Deere In Headlights After Guidance Cut: Sees 10% Sales Drop Due To “Downturn In Global Farm Economy”
According to the company’s announcement, equipment sales are projected to decrease about 10% for fiscal 2016 and to be down about 8 percent for the second quarter compared with the same period a year ago.
Here is how CEO Samuel Allen tried to spin the cut in guidance which DE had previously seen at just -7%: “Although Deere expects another challenging year in 2016, our forecast represents a level of performance much better than we have experienced in previous downturns,” Allen said.
Downturn?

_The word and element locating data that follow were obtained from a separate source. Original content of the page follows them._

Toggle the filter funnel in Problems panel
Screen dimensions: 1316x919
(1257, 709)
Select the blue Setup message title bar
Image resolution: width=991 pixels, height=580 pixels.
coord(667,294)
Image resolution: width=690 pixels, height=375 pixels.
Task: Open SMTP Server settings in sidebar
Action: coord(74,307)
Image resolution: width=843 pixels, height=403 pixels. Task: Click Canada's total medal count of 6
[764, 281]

We thought the Fed was hiking because of the “strong recovery.”
Some more details: Deere cuts 2016 U.S. farm cash receipts forecast to $381.3b, had seen $394.4b (Nov. 25)
- Cuts 2016 U.S. farm net cash income to $90.8b, had seen $106.9b (Nov. 25)

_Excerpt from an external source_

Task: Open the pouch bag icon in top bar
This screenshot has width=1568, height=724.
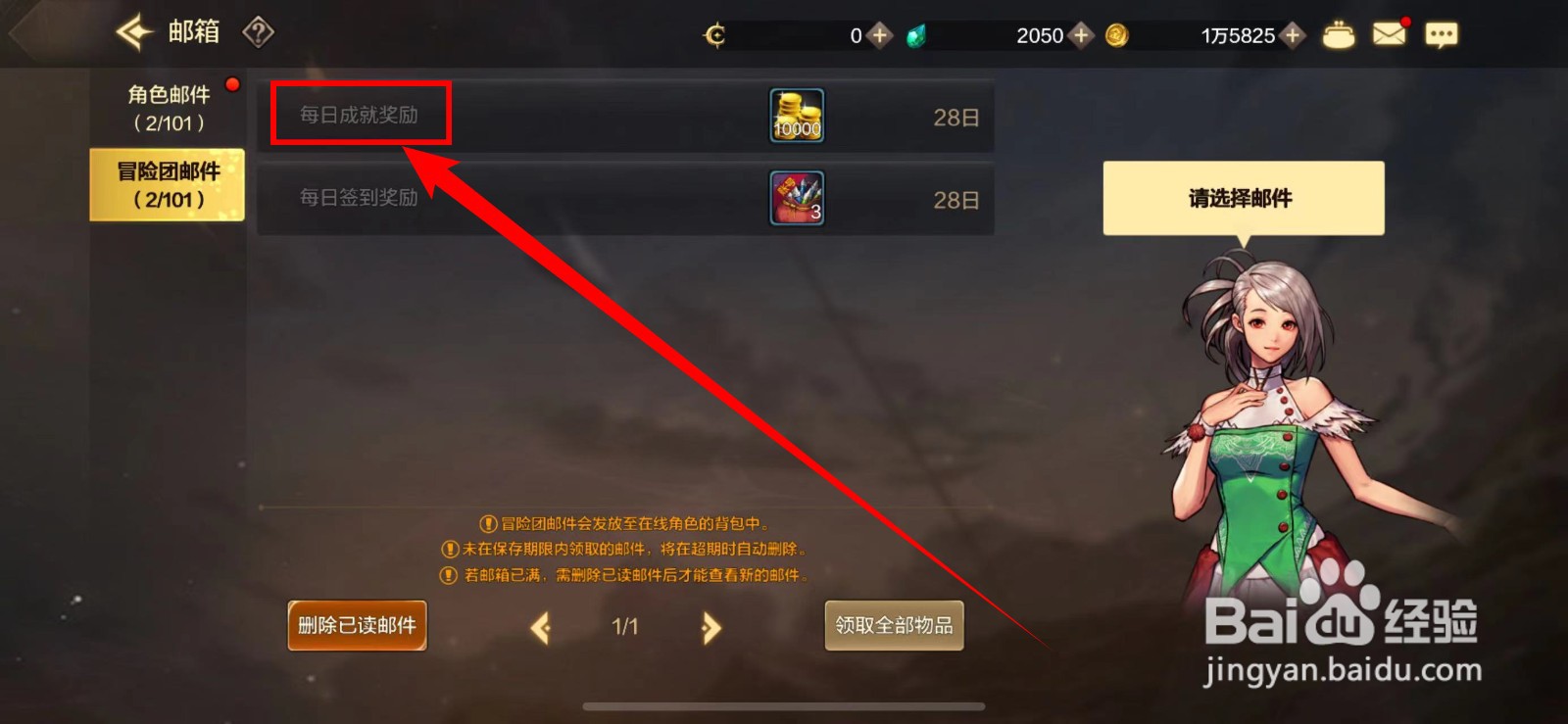Action: click(1339, 35)
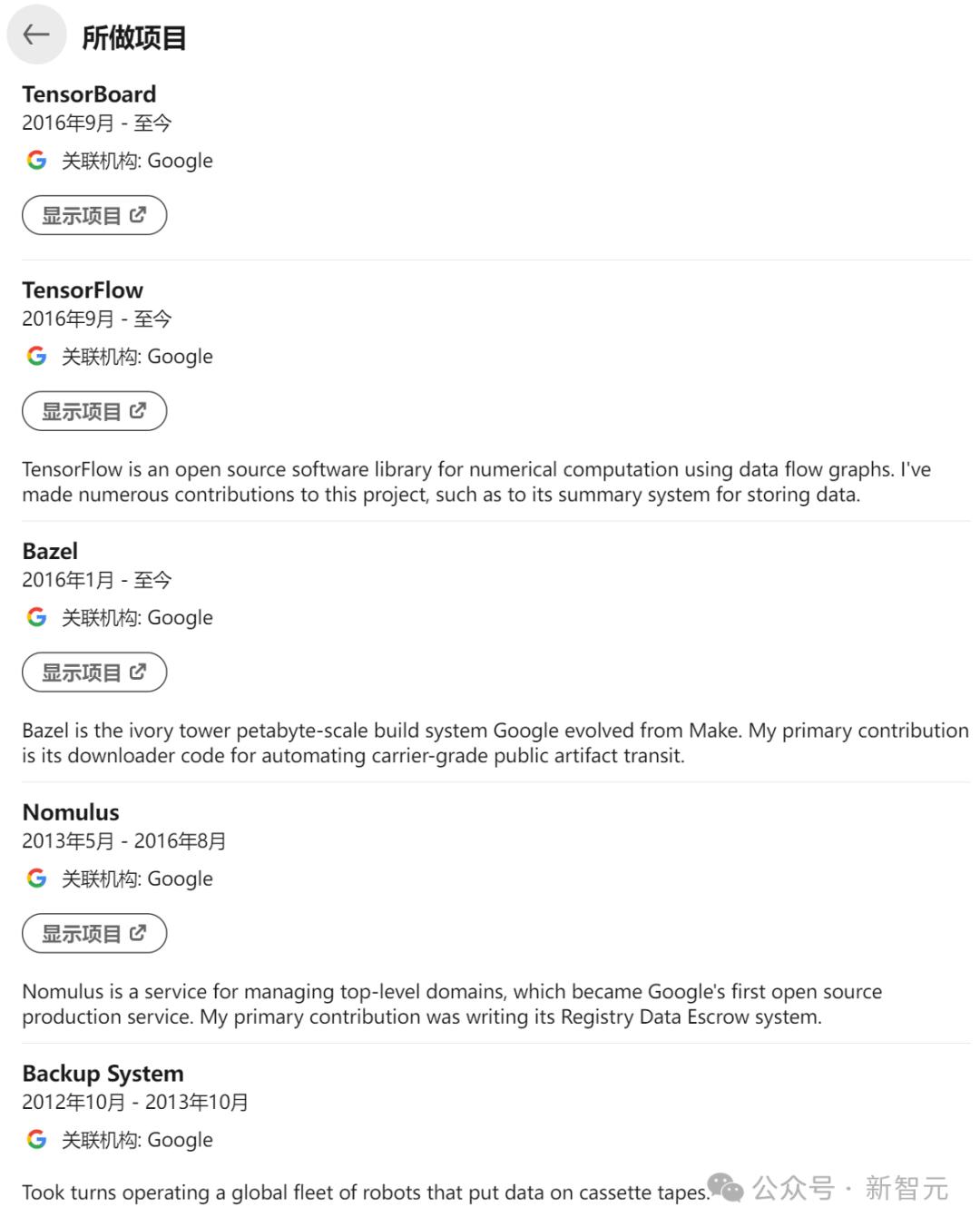
Task: Click the TensorFlow project title
Action: (x=83, y=290)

- Sees yr U.S. farm commodity price:
- Corn 2015/16 $3.60/bushel vs prior $3.65
- Wheat 2015/16 $5.00/bushel, unchanged
- Soybeans 2015/16 $8.80/bushel vs prior $8.90
- Cotton 2015/16 60c/pound vs prior 59c
- Cuts DE 2016 capex outlook to ~$775m from ~$800m
“This illustrates the impact of our efforts to establish a more durable business model and a wider range of revenue sources.”
Alas, a 10% drop in revenue does not validate the “durable business model” with more revenue sources.